Page text »
══════════════════════════════

If I run this on "String goaway", it returns "String goaway" as opposed to just "String", which I want.
Solved! I ended up using a combination of Regex and good old programming logic.

The issue was the order in which I was colouring the different strings. If you colour different parts of a richtextbox in such a way that SelectionStart is not greater than the last, some parts lose their colour. That's what confused me - as there was no colour on certain parts I assumed the Regex hadn't captured things correctly.

To fix the ordering issue I stored the index and a SyntaxHighlightOperation holding the other necessary values for my highlight function in a SortedDictionary. That effectively sorted the highlighting operations by index, completely resolving the colouring issue.

Here's the result: [^]

And here's the final code:
VB
Dim operations As New SortedDictionary(Of Integer, SyntaxHighlightOperation)

        Dim code As String = codeEditorBox.Text

        Dim anything As String = "[\(\);]"
        Dim codeElements As String = "Server|Files"
        Dim variableTypes As String = "string|int|bool|dec"
        Dim enumerations As String = "SyntaxRating|Mood"

        For Each match As Match In New Regex(anything).Matches(code)
            operations.Add(match.Index, New SyntaxHighlightOperation(match.Index, 1, selPos, SyntaxColours.Symbol))
        Next

        For Each match As Match In New Regex(variableTypes).Matches(code)
            If code.hasAnyAround(match.Value, match.Index, New String()() {
                                 New String() {"""", """"},
                                 New String() {"(", ")"}
                                 }) Then
                operations.Add(match.Index - 1, New SyntaxHighlightOperation(match.Index - 1, match.Value.Length + 2, selPos, SyntaxColours.Variable))
            ElseIf code.hasAround(match.Value, match.Index, New String() {"List<", ">"}) AndAlso code.hasAround(match.Value, match.Index, New String() {"<", ">"}) Then
                operations.Add(match.Index - 5, New SyntaxHighlightOperation(match.Index - 5, match.Value.Length + 2, selPos, SyntaxColours.List))
                operations.Add(match.Index, New SyntaxHighlightOperation(match.Index, match.Value.Length, selPos, SyntaxColours.Variable))
                operations.Add(match.Index + match.Value.Length, New SyntaxHighlightOperation(match.Index + match.Value.Length, 1, selPos, SyntaxColours.List))
            End If
        Next

        For Each match As Match In New Regex(codeElements).Matches(code)
            operations.Add(match.Index, New SyntaxHighlightOperation(match.Index, match.Value.Length, selPos, SyntaxColours.CodeElement))
        Next

        For Each match As Match In New Regex(enumerations).Matches(code)
            If code.hasAfter(match.Value, match.Index, ".") Then
                operations.Add(match.Index, New SyntaxHighlightOperation(match.Index, match.Value.Length, selPos, SyntaxColours.Enumeration))

══════════════════════════════

Extracted data »
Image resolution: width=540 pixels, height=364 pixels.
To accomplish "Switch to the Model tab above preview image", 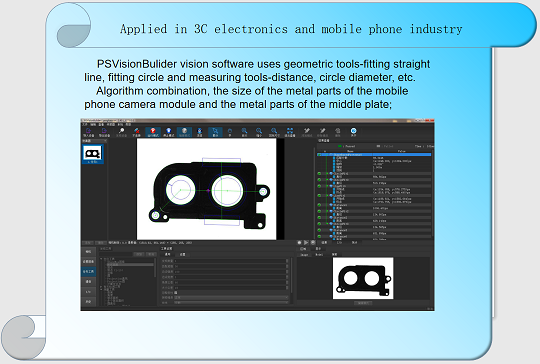I will pyautogui.click(x=319, y=255).
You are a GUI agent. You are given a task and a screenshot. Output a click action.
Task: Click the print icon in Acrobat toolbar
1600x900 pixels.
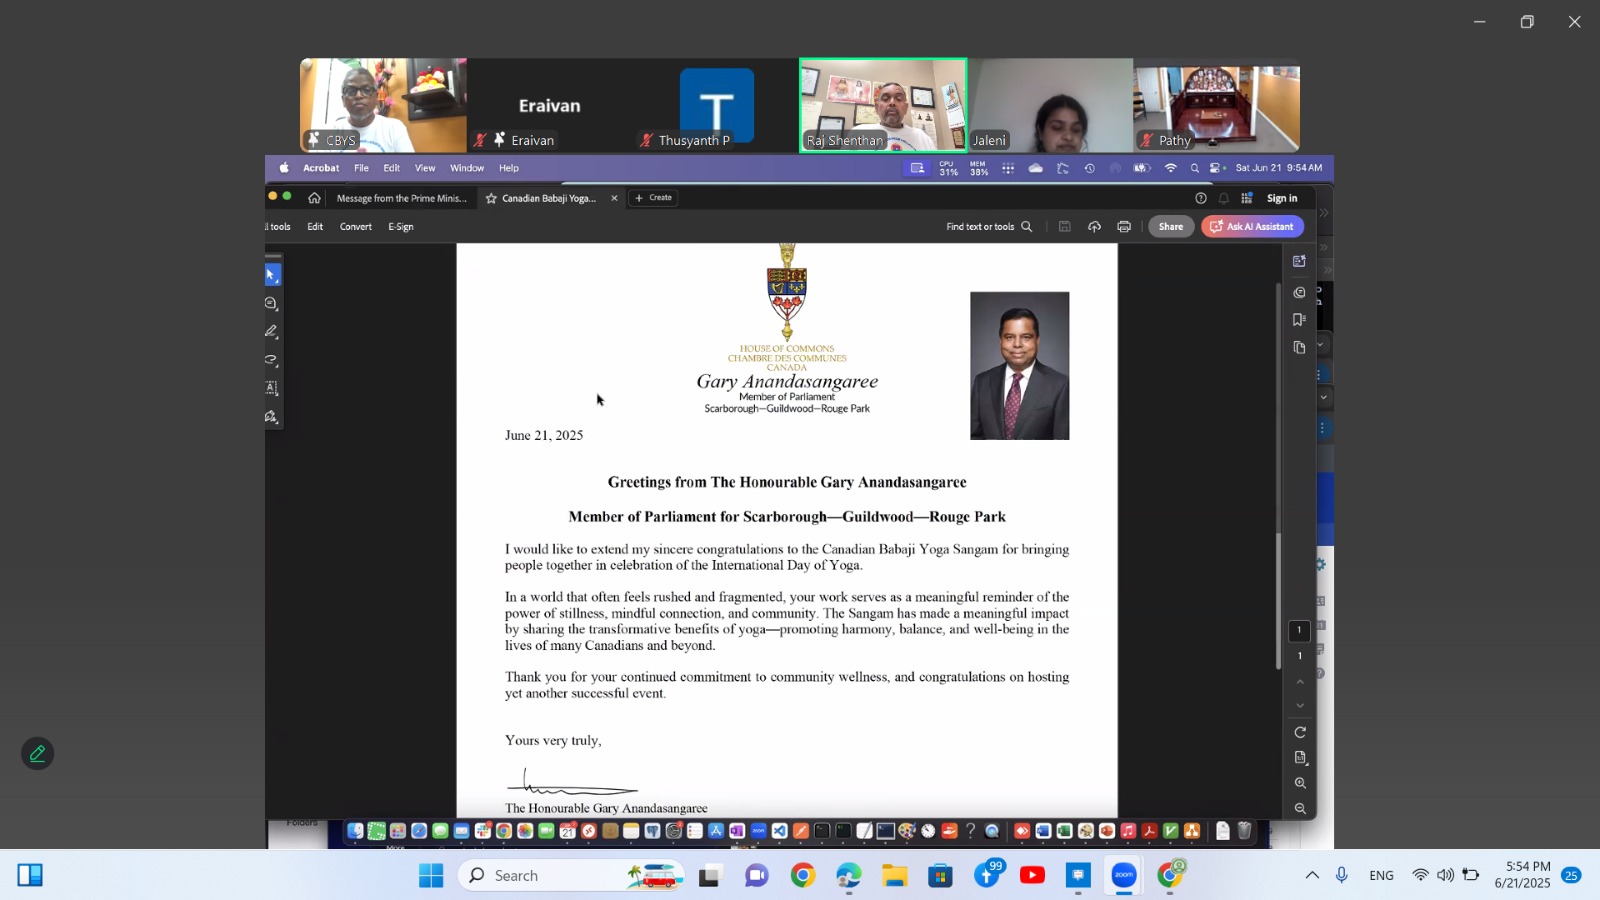point(1124,227)
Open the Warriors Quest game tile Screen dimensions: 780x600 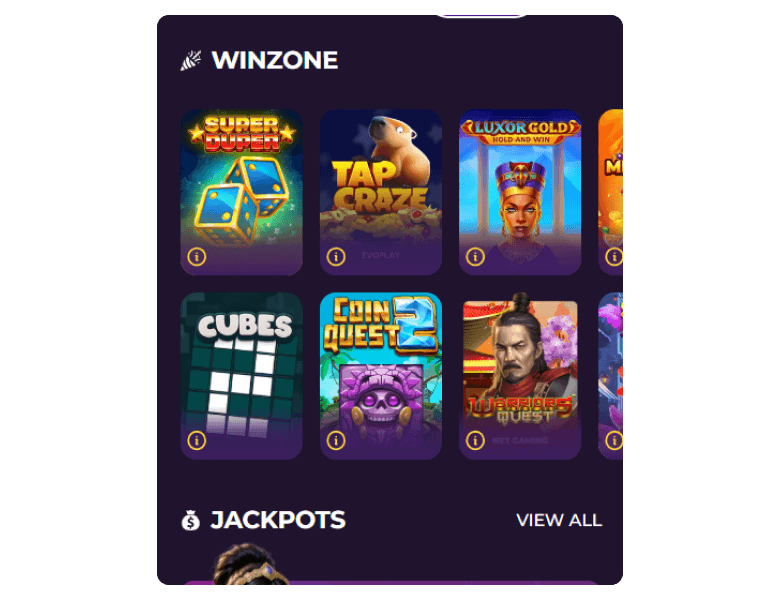(x=520, y=376)
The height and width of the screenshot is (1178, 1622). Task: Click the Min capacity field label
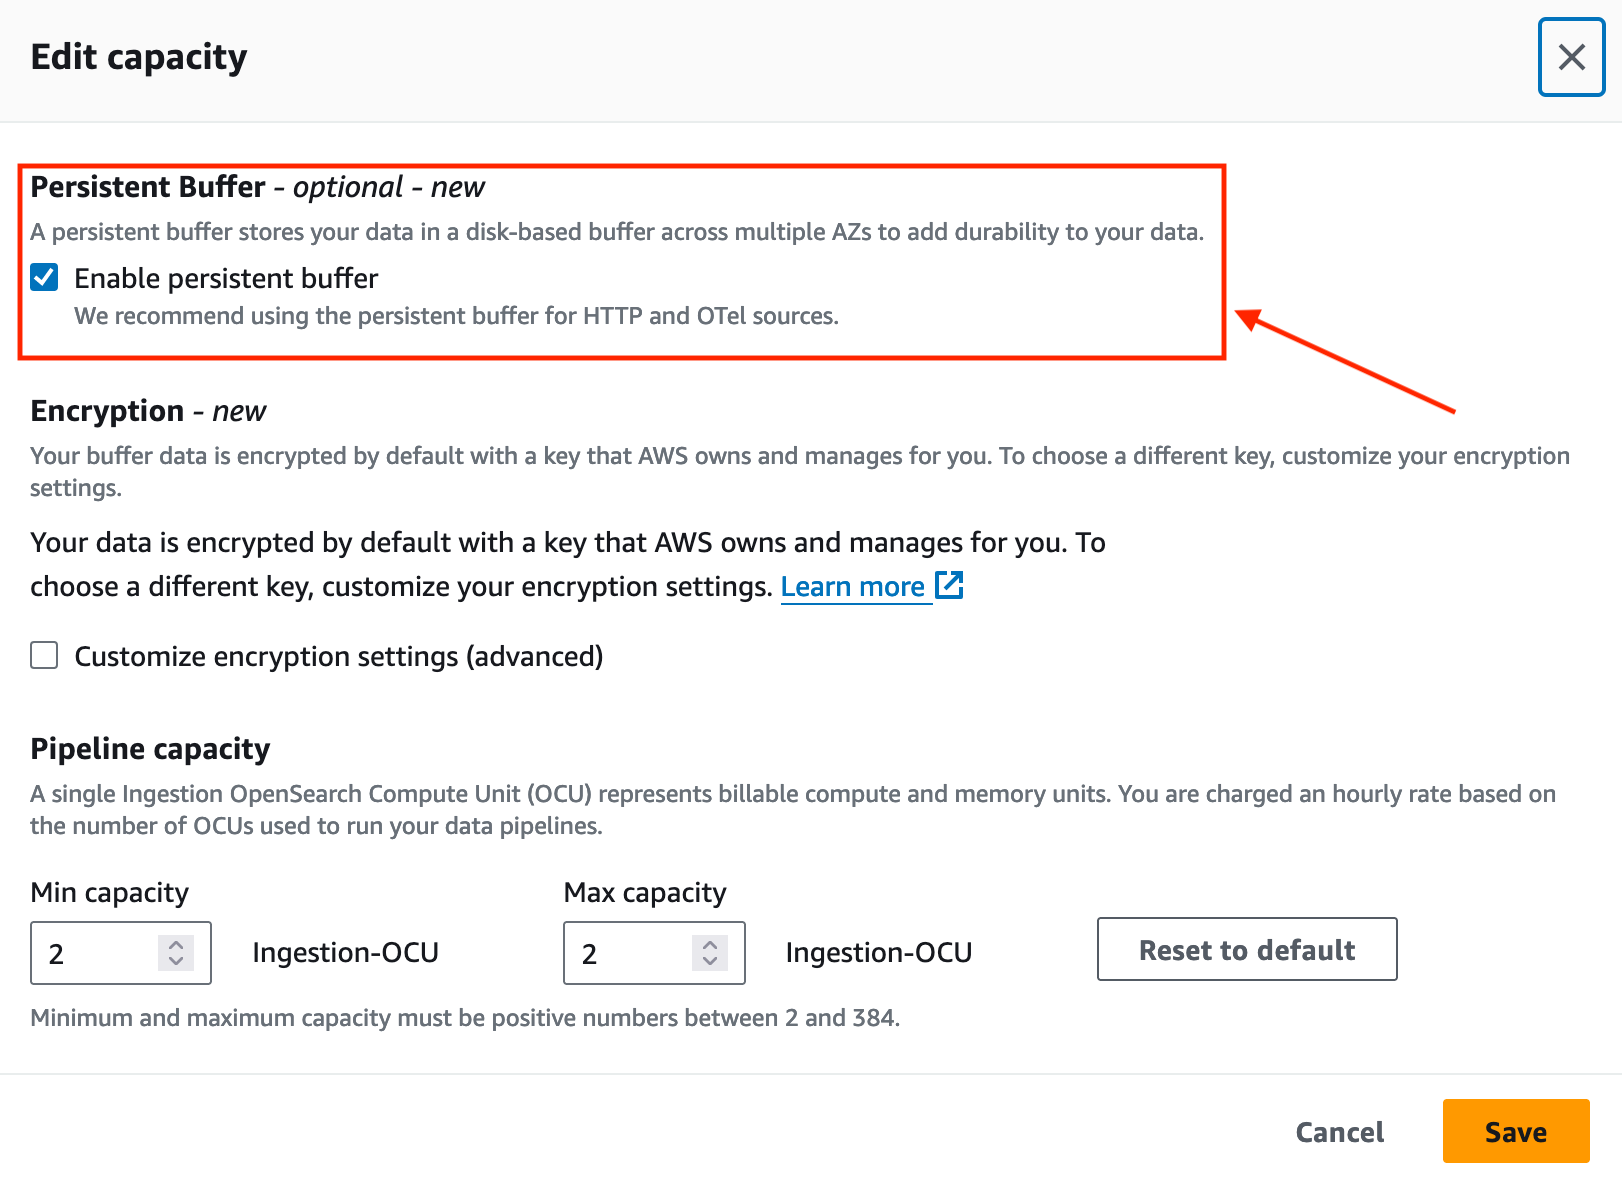pos(110,892)
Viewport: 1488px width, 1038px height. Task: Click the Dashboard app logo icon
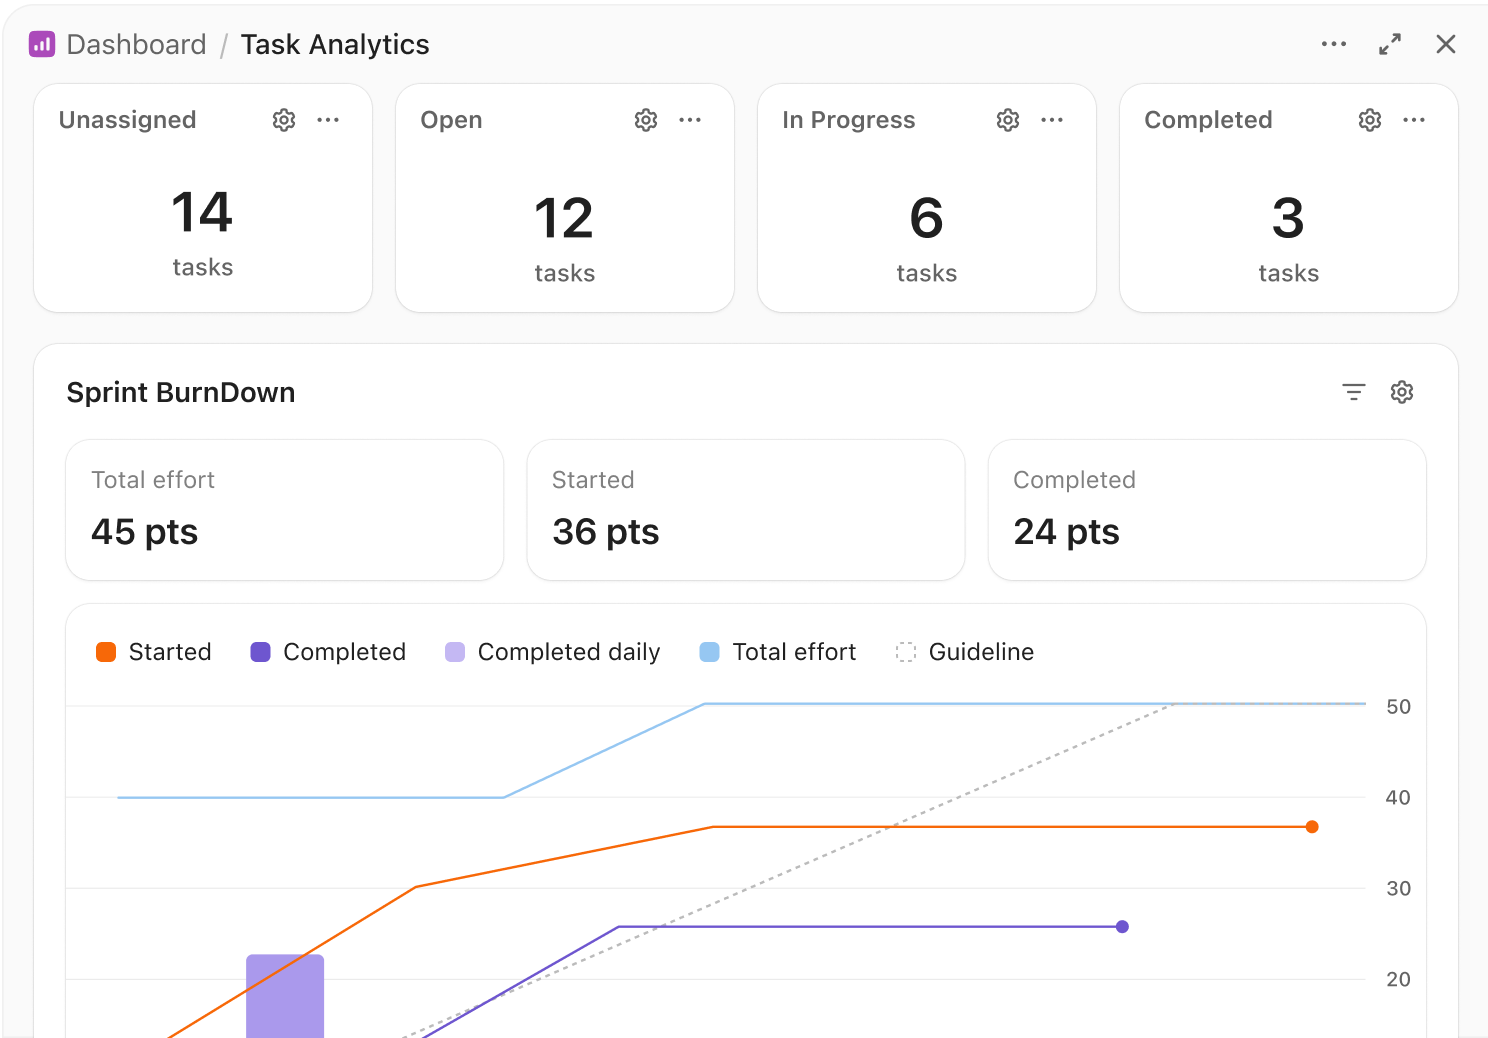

══════════════════════════════

Work instructions »
**a.** Translate this sentence from the syntax-highlighting post into Spanish: "The issue was the order in which I was colouring the different strings."
**b.** Write the next part of the syntax-highlighting post, picking up right after its last line.
The data above stands apart from the syntax-highlighting post.

Task-by-task results »
**a.** El problema era el orden en el que estaba coloreando las distintas cadenas.

**b.**
            End If
        Next

        ''''''''''''''''''''''''''''''''''

        For Each operation As SyntaxHighlightOperation In operations.Values
            highlight(operation.getIndex(), operation.getLength(), operation.getSelPos(), operation.getColor())
        Next


I also made an extensions class to help with the logic for requiring certain strings before, after or before and after the match:

VB
Imports System.Runtime.CompilerServices

Module ExtensionMethods

    <Extension()>
    Public Function hasAround(code As String, text As String, index As Integer, around() As String) As Boolean
        Dim before As String = around(0)
        Dim after As String = around(1)

        If index - before.Length < 0 OrElse index + text.Length = code.Length Then Return False

        Return code.Substring(index - before.Length, before.Length) = before AndAlso code.Substring(index + text.Length, after.Length) = after
    End Function

    <Extension()>
    Public Function hasAnyAround(code As String, text As String, index As Integer, around()() As String) As Boolean
        For Each a As String() In around
            Dim before As String = a(0)
            Dim after As String = a(1)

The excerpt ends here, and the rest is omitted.